→ **Aim**
Reproduce the stretch of the 1995 Lafayette football text from "American college football" through "Patriot League standings.", substituting "outpointed" for "outscored".

→ **Supplied text**
* * * * * * * * *
- Conference: Patriot League
- Record: 4–6–1 (3–2 Patriot)
- Head coach: Bill Russo (15th season);
- Captains: Glenn Hunzinger; Gavin Morrissey; Jarrett Shine;
- Home stadium: Fisher Field

= 1995 Lafayette Leopards football team =

American college football season

The 1995 Lafayette Leopards football team was an American football team that represented Lafayette College during the 1995 NCAA Division I-AA football season. Lafayette finished third in the Patriot League.

In their 15th year under head coach Bill Russo, the Leopards compiled a 4–6–1 record. Glenn Hunzinger, Gavin Morrissey and Jarrett Shine were the team captains.

The Leopards were outscored 250 to 176. Lafayette's 3–2 conference record placed third in the six-team Patriot League standings.
* * * * * * * * *
Records of locating words and elements:
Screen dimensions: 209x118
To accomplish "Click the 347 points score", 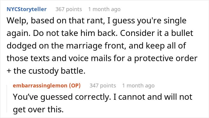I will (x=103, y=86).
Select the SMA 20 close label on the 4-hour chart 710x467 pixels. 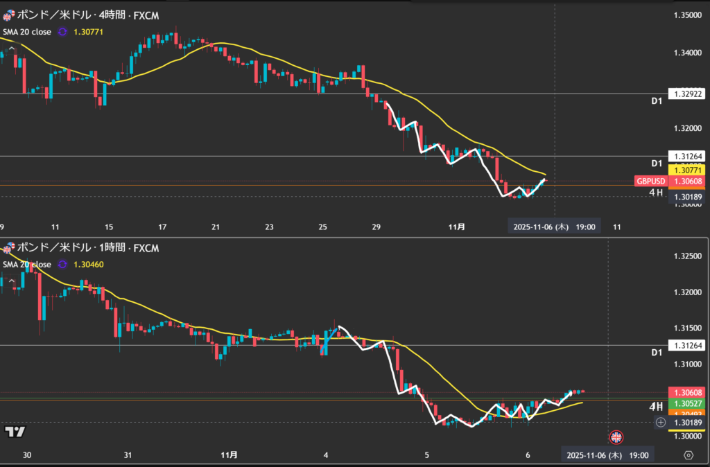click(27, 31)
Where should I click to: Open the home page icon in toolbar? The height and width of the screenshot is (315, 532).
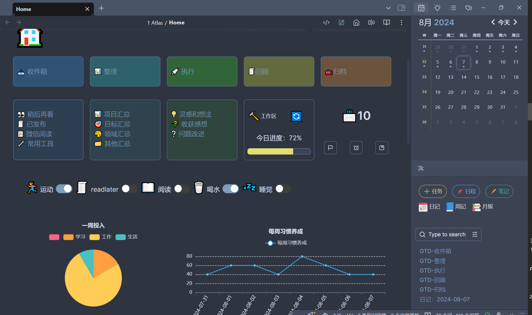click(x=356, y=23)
* * * * * * * * *
→ **Solution to this task**
American college football season

The 1995 Lafayette Leopards football team was an American football team that represented Lafayette College during the 1995 NCAA Division I-AA football season. Lafayette finished third in the Patriot League.

In their 15th year under head coach Bill Russo, the Leopards compiled a 4–6–1 record. Glenn Hunzinger, Gavin Morrissey and Jarrett Shine were the team captains.

The Leopards were outpointed 250 to 176. Lafayette's 3–2 conference record placed third in the six-team Patriot League standings.